** Task brief **
Only the first line of the listing and the lines after it, up to and including the one containing "Foren-Übersicht (48, 2495)", should be retyped exactly.

Start of Records for processing

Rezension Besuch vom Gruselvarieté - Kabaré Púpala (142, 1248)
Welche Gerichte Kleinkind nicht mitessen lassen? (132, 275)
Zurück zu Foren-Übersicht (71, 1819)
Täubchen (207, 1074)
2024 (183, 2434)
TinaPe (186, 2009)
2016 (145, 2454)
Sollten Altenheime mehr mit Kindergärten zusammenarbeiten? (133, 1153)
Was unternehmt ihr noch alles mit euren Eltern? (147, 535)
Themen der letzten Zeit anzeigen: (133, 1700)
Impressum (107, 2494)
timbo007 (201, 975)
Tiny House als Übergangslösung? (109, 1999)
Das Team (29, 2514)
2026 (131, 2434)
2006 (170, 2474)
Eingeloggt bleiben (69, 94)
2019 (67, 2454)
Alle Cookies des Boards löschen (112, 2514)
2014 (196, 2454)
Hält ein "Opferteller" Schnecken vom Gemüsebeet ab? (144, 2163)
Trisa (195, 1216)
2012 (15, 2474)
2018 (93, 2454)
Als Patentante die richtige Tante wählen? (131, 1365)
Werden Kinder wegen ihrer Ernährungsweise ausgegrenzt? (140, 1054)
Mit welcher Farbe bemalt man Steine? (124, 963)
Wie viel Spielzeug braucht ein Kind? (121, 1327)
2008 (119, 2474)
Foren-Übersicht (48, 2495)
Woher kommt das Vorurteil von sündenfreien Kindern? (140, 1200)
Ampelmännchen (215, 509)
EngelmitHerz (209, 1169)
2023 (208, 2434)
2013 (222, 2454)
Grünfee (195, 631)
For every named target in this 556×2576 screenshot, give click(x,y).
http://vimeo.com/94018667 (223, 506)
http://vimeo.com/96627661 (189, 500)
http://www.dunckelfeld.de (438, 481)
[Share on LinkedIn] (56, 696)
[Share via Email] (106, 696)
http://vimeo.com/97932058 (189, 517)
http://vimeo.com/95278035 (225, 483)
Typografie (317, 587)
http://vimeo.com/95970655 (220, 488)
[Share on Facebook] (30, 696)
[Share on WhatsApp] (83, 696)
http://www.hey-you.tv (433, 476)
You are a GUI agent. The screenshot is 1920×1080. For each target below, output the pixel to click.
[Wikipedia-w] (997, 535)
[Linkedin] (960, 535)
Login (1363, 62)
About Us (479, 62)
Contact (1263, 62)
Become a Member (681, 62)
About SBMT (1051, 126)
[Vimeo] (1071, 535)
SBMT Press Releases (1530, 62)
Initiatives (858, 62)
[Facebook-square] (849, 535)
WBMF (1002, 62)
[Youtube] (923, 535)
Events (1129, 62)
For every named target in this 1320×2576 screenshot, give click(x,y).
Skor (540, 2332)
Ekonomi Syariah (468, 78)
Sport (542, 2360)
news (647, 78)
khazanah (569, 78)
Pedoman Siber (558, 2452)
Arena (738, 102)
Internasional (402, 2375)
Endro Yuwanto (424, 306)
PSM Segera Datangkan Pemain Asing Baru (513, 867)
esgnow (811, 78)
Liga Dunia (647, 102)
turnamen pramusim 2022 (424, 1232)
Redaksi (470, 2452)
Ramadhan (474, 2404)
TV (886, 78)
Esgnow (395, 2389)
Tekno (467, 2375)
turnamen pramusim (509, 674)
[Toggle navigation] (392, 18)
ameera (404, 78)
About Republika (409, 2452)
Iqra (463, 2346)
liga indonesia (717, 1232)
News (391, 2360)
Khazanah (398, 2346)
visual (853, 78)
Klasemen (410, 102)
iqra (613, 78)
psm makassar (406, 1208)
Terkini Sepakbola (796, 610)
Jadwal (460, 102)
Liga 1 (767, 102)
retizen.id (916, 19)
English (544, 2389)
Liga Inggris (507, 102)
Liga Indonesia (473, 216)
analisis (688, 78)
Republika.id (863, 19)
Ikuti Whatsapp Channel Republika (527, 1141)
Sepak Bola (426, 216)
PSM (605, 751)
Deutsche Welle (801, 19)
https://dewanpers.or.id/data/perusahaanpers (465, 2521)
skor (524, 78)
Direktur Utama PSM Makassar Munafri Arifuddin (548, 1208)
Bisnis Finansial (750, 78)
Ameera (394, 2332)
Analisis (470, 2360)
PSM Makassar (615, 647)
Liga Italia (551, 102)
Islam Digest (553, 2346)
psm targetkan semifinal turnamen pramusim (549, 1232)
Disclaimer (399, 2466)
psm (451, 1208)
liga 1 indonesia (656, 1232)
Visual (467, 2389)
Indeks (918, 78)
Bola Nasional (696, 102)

End of Records for processing

** Result of the exercise **
Rezension Besuch vom Gruselvarieté - Kabaré Púpala (142, 1248)
Welche Gerichte Kleinkind nicht mitessen lassen? (132, 275)
Zurück zu Foren-Übersicht (71, 1819)
Täubchen (207, 1074)
2024 (183, 2434)
TinaPe (186, 2009)
2016 (145, 2454)
Sollten Altenheime mehr mit Kindergärten zusammenarbeiten? (133, 1153)
Was unternehmt ihr noch alles mit euren Eltern? (147, 535)
Themen der letzten Zeit anzeigen: (133, 1700)
Impressum (107, 2494)
timbo007 (201, 975)
Tiny House als Übergangslösung? (109, 1999)
Das Team (29, 2514)
2026 (131, 2434)
2006 (170, 2474)
Eingeloggt bleiben (69, 94)
2019 (67, 2454)
Alle Cookies des Boards löschen (112, 2514)
2014 (196, 2454)
Hält ein "Opferteller" Schnecken vom Gemüsebeet ab? (144, 2163)
Trisa (195, 1216)
2012 (15, 2474)
2018 (93, 2454)
Als Patentante die richtige Tante wählen? (131, 1365)
Werden Kinder wegen ihrer Ernährungsweise ausgegrenzt? (140, 1054)
Mit welcher Farbe bemalt man Steine? (124, 963)
Wie viel Spielzeug braucht ein Kind? (121, 1327)
2008 (119, 2474)
Foren-Übersicht (48, 2495)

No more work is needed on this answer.